「伝統校」の誇りと歴史を胸に戦う──100年以上の歴史を築きあげている高校野球。その中には幾度も甲子園の土を踏んだが、ここ数年は遠ざかり”古豪”と呼ばれる学校も多く存在する。

 昨年から導入された低反発バットや夏の甲子園二部制など、高校野球にも変革の時期が訪れようとしている。時代の変遷とともに野球の形も変わりゆく中で、かつて聖地を沸かせた強豪校はどんな道を歩んでいるのか。『高校野球ドットコム』では“名門復活”を期す学校を取材し、チームの取り組みや夏に向けた意気込みに迫った。

あと一歩聖地へ届かない41年間

 春季大会を制した浦和学院、センバツ4強の浦和実らを筆頭に、今年も混戦を極める埼玉の高校野球。そんな中で2010年の本庄第一以来となる県北の地から夏の甲子園を目指しているのが上尾だ。

 1963年の選抜大会で甲子園初出場掴むと、19070年代から80年代中盤にかけて常に優勝争いを演じ、県内の高校野球を牽引した。
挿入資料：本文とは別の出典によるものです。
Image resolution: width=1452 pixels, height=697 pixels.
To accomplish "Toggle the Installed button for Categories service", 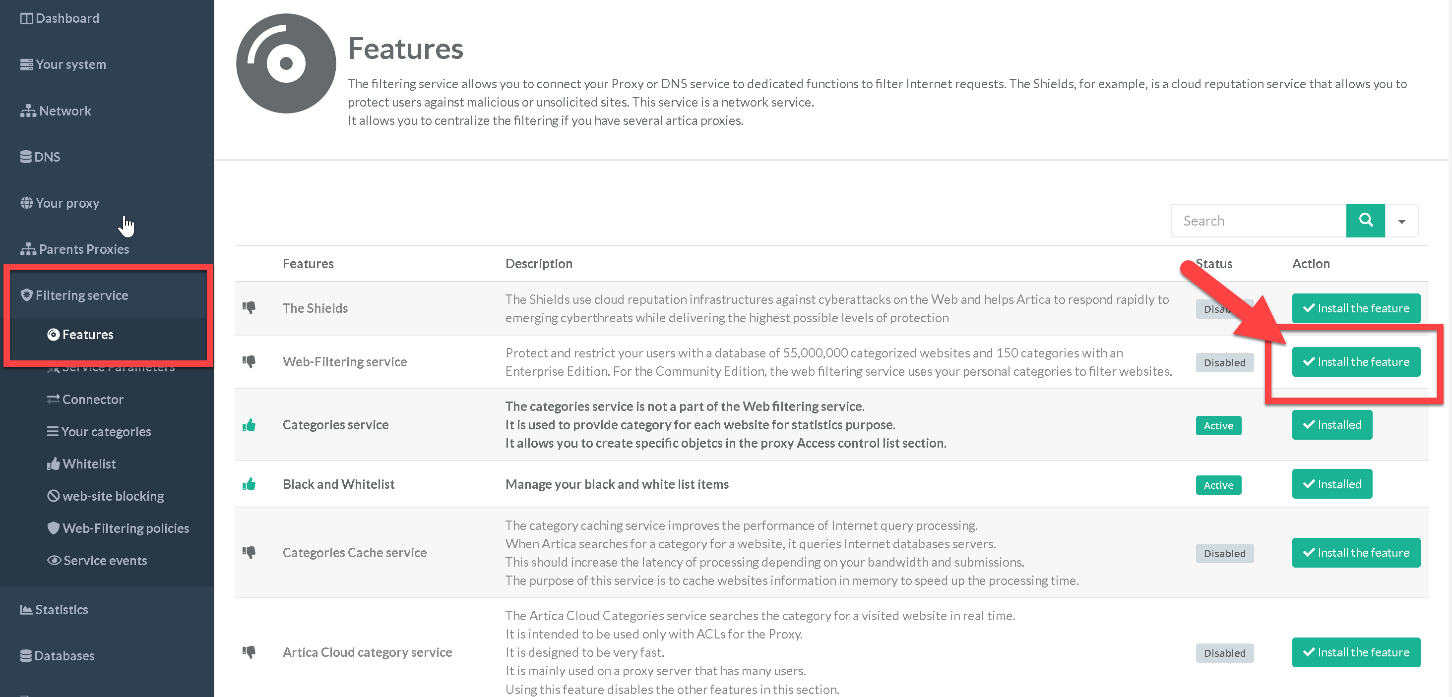I will 1331,425.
春夏合わせて7度の甲子園出場を誇る、いわずと知れた伝統校だ。

 現在指揮を執る高野 和樹監督も上尾に憧れた一人。高校1年時には上尾の基礎を作り上げた野本 喜一郎氏、東洋大進学後には達川 光男氏をはじめ多くの名選手を指導した髙橋 昭雄氏のもとで研鑽を積んだ。指揮官としても鷲宮増渕 竜義氏(2006年ヤクルトドラフト1位)を擁して県大会準優勝に導くなど、その手腕にも定評がある。2010年から上尾に着任し、母校の聖地帰還を目指しているが、その道は険しく、41年もの間悲願から遠ざかっている。
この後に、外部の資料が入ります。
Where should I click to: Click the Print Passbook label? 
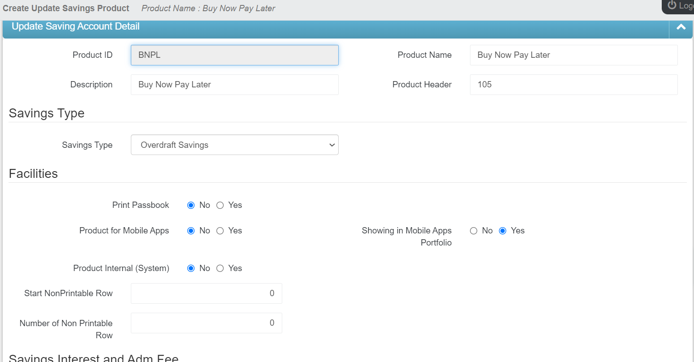(140, 205)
 近年では夏の埼玉大会で4、5回戦まで勝ち上がるもののベスト8以上の壁を破ることができていない。夏の甲子園100回を記念し、南北に別れて争われた2018年には決勝戦まで上り詰めたが、花咲徳栄に1対4で敗れ、惜しくも聖地への切符を逃している。41年甲子園から離れている間も、常に県内で存在感を示してきた。ただあと一歩——。その一歩が長く重くのしかかっている。

 学校は北上尾駅のホームから徒歩で40秒ほどの場所にある。駅のホームからも見えるグラウンドでは、緊張感を持った選手達が練習に励んでいる。一糸乱れぬ動きでランニングを行い、アップ、ノックまで太く共鳴しあった声が響き渡る。主将の石田 空内野手(3年)は「上尾は言われたことに対して素直に聞き入れ、ひとつの気持ちになってプレーできる」と語れば、エースの皆川 輝生投手(3年)は、「野球はもちろんのこと、礼儀や社会に出ていく上で大切なことも学べるいい学校だと思います」と誇らしげだ。